Each entry that appears below should be restated word for word.

╭─ RECORDS PROVIDED

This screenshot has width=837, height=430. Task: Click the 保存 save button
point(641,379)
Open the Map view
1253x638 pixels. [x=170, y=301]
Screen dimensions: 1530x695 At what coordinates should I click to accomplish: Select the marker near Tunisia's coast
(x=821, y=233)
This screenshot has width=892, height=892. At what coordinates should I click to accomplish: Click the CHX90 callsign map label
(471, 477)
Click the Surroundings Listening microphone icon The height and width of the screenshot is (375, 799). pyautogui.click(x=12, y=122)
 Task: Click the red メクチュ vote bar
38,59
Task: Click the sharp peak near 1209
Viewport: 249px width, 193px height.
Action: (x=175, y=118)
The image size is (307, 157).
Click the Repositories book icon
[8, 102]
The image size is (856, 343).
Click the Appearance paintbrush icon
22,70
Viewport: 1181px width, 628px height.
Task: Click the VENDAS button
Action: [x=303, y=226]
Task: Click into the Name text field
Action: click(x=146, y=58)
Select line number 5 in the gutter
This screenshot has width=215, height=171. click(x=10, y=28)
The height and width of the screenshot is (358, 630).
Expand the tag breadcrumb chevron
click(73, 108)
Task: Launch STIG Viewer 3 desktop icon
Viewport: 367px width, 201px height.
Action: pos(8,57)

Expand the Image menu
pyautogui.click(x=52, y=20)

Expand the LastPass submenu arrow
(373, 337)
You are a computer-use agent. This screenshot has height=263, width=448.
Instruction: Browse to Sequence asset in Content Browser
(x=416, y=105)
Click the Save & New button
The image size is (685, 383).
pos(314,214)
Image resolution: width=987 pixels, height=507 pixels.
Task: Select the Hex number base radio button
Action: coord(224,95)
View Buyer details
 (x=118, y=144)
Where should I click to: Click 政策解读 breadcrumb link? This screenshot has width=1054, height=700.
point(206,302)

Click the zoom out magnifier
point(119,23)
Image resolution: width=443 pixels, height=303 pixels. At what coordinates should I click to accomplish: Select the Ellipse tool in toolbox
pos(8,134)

╰─

### RESPONSE
This screenshot has width=837, height=430. Task: Click the 保存 save button
point(641,379)
Open the Map view
1253x638 pixels. [x=170, y=301]
Screen dimensions: 1530x695 At what coordinates should I click to accomplish: Select the marker near Tunisia's coast
(x=821, y=233)
This screenshot has width=892, height=892. At what coordinates should I click to accomplish: Click the CHX90 callsign map label
(471, 477)
Click the Surroundings Listening microphone icon The height and width of the screenshot is (375, 799). pyautogui.click(x=12, y=122)
 Task: Click the red メクチュ vote bar
38,59
Task: Click the sharp peak near 1209
Viewport: 249px width, 193px height.
Action: (x=175, y=118)
The image size is (307, 157).
Click the Repositories book icon
[8, 102]
The image size is (856, 343).
Click the Appearance paintbrush icon
22,70
Viewport: 1181px width, 628px height.
Task: Click the VENDAS button
Action: [x=303, y=226]
Task: Click into the Name text field
Action: click(x=146, y=58)
Select line number 5 in the gutter
This screenshot has width=215, height=171. click(x=10, y=28)
The height and width of the screenshot is (358, 630).
Expand the tag breadcrumb chevron
click(73, 108)
Task: Launch STIG Viewer 3 desktop icon
Viewport: 367px width, 201px height.
Action: pos(8,57)

Expand the Image menu
pyautogui.click(x=52, y=20)

Expand the LastPass submenu arrow
(373, 337)
You are a computer-use agent. This screenshot has height=263, width=448.
Instruction: Browse to Sequence asset in Content Browser
(x=416, y=105)
Click the Save & New button
The image size is (685, 383).
pos(314,214)
Image resolution: width=987 pixels, height=507 pixels.
Task: Select the Hex number base radio button
Action: coord(224,95)
View Buyer details
 (x=118, y=144)
Where should I click to: Click 政策解读 breadcrumb link? This screenshot has width=1054, height=700.
point(206,302)

Click the zoom out magnifier
point(119,23)
Image resolution: width=443 pixels, height=303 pixels. At what coordinates should I click to accomplish: Select the Ellipse tool in toolbox
pos(8,134)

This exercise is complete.